──────── Records for the exercise

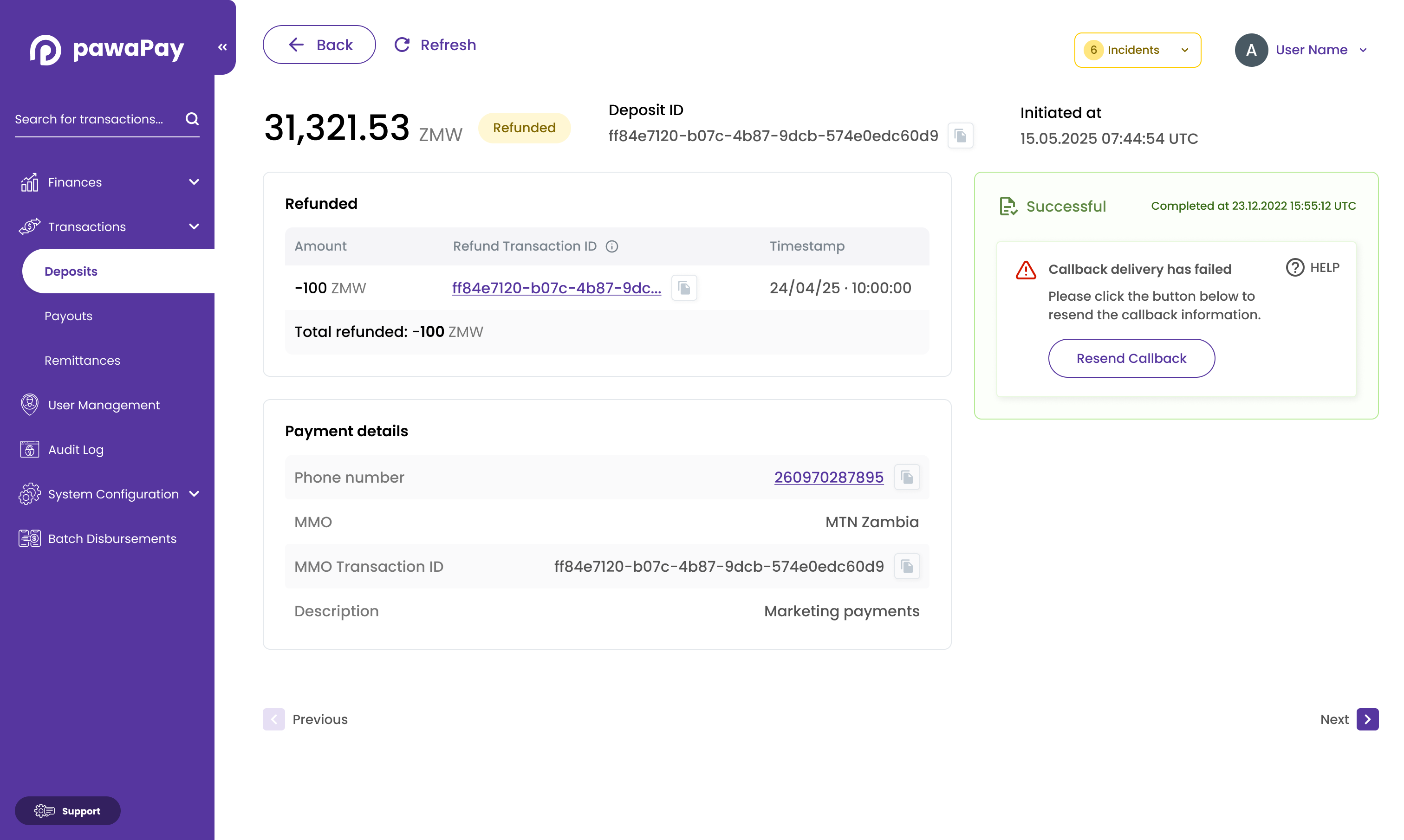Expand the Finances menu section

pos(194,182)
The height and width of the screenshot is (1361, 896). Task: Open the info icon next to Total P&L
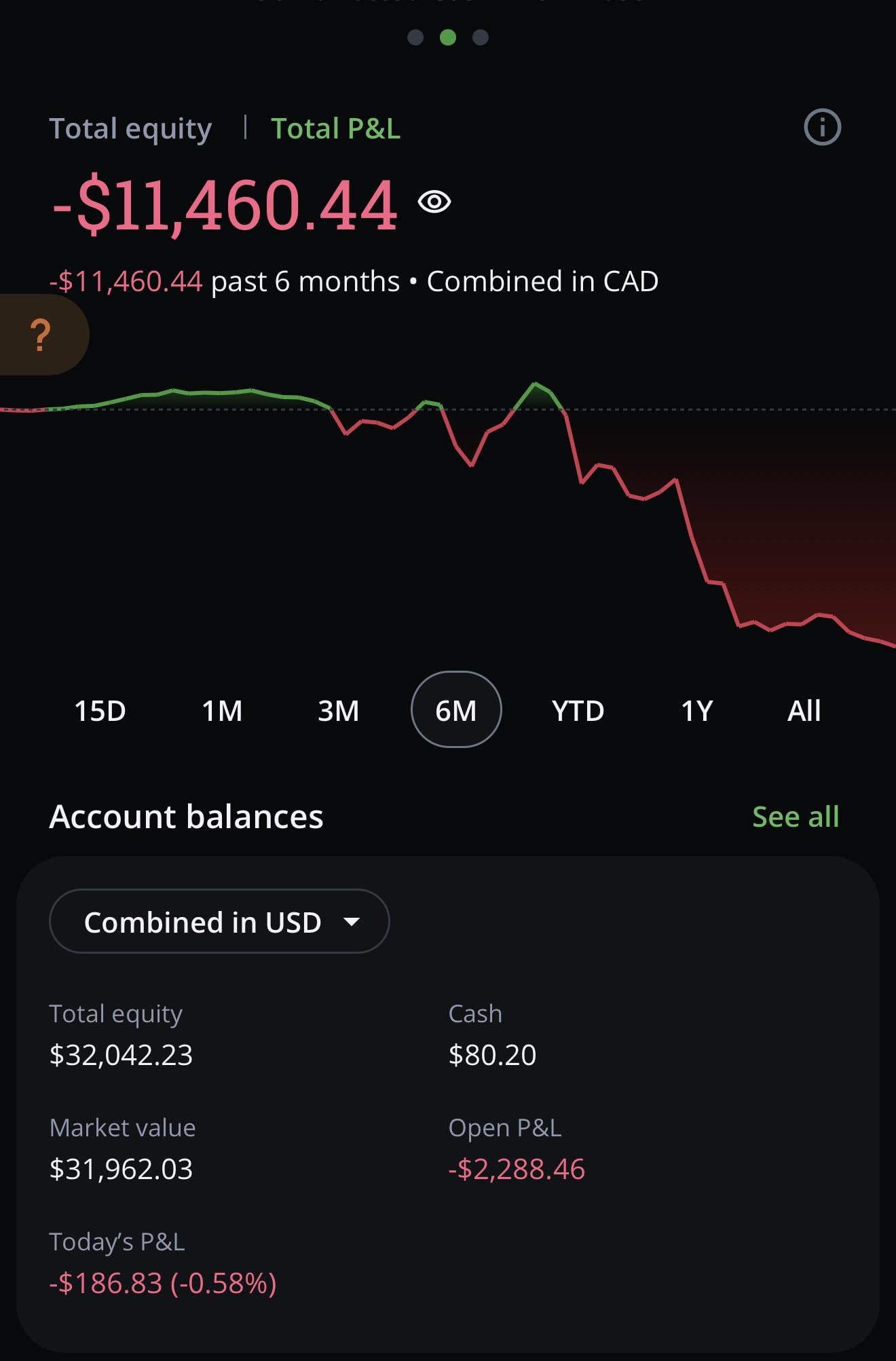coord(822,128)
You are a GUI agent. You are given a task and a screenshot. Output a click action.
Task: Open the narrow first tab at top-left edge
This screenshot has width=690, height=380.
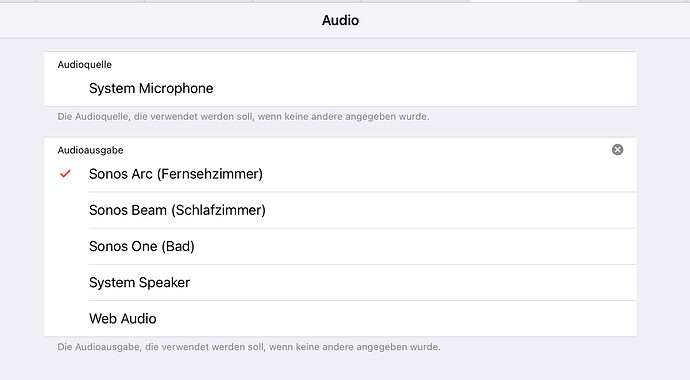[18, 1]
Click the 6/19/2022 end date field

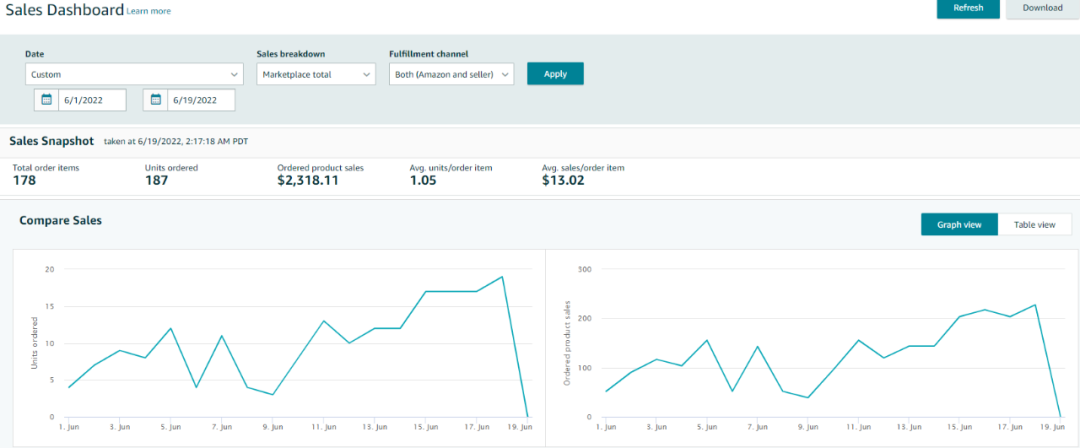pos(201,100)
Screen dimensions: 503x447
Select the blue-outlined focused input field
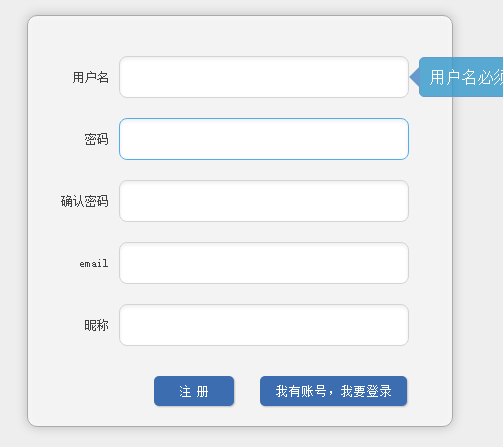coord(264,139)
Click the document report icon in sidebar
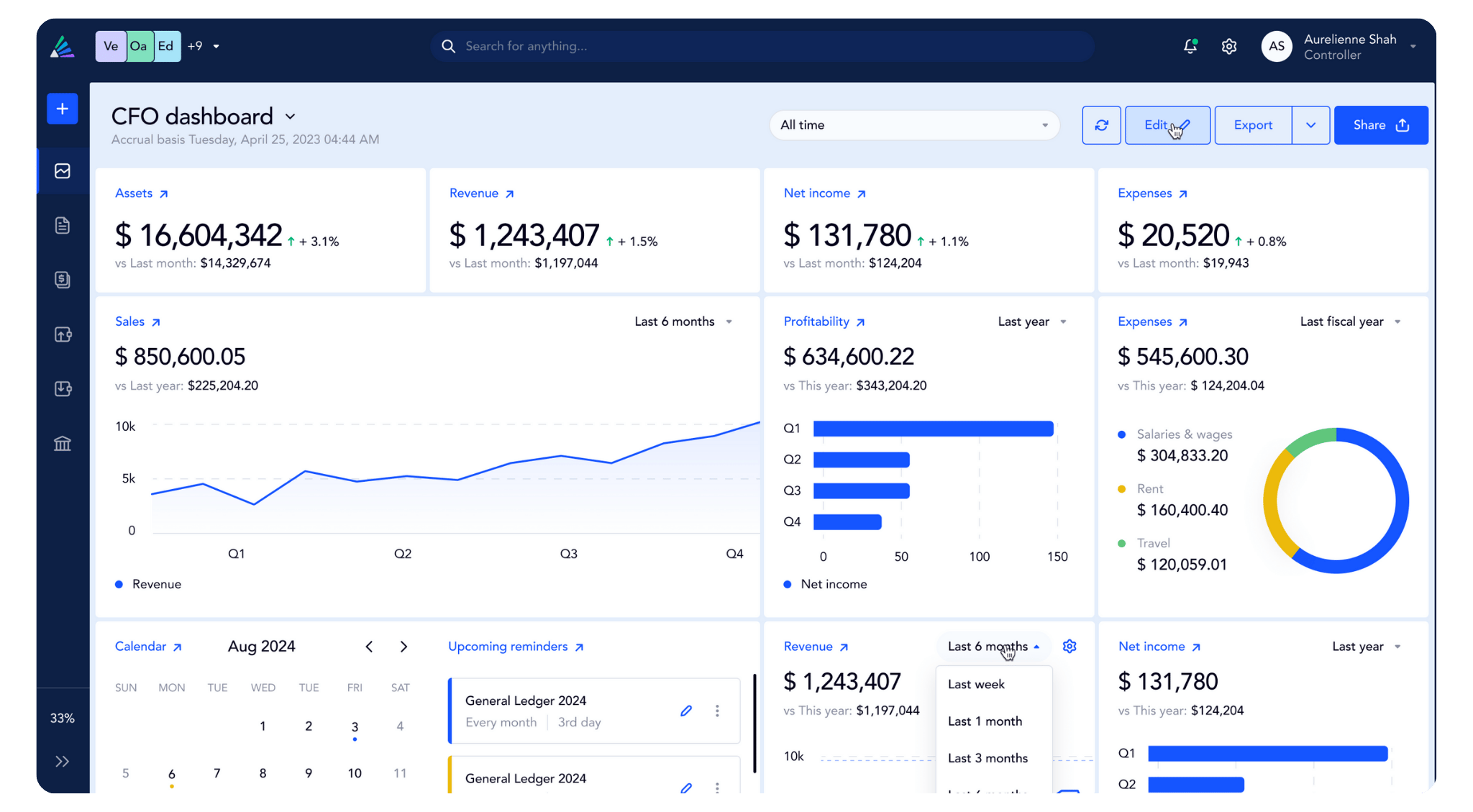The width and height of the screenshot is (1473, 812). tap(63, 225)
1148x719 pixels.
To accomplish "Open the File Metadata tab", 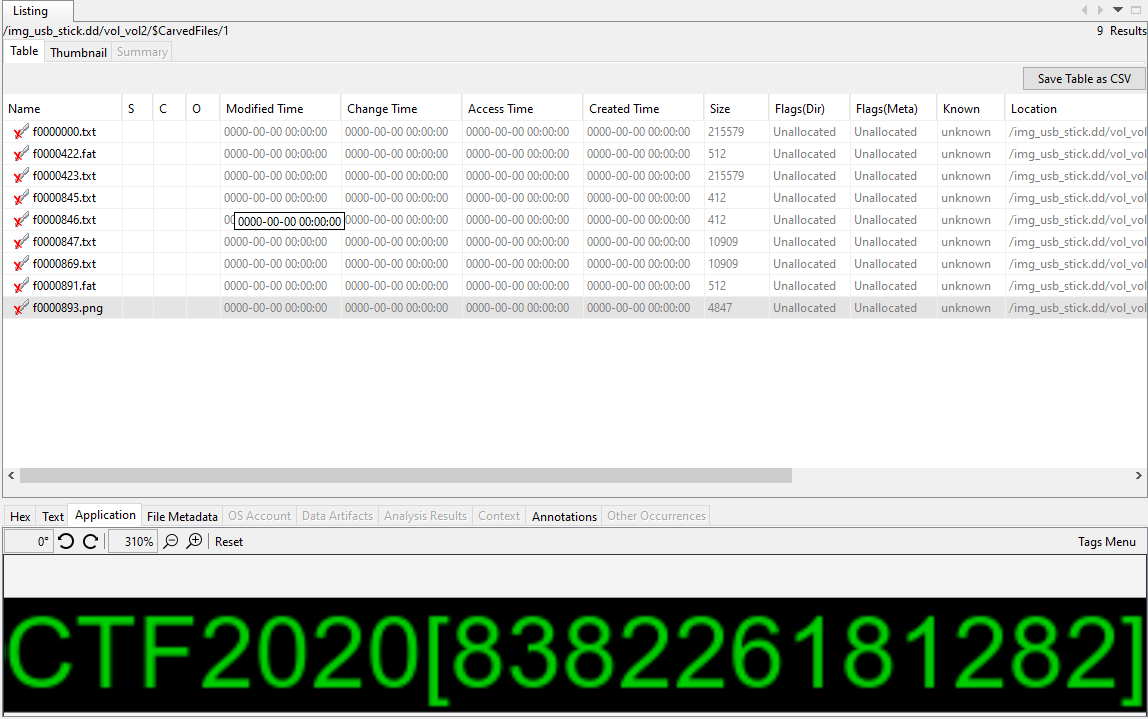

────────────────

Can you reproduce all of the records above word for word, leaving out the pictures?

Expand the Finances menu section

pos(194,182)
The height and width of the screenshot is (1361, 896). Task: Open the info icon next to Total P&L
coord(822,128)
You are a GUI agent. You are given a task and a screenshot. Output a click action.
Task: Open the narrow first tab at top-left edge
This screenshot has width=690, height=380.
[18, 1]
Click the 6/19/2022 end date field

pos(201,100)
Screen dimensions: 503x447
Select the blue-outlined focused input field
coord(264,139)
Click the document report icon in sidebar
The width and height of the screenshot is (1473, 812). tap(63, 225)
1148x719 pixels.
To accomplish "Open the File Metadata tab", 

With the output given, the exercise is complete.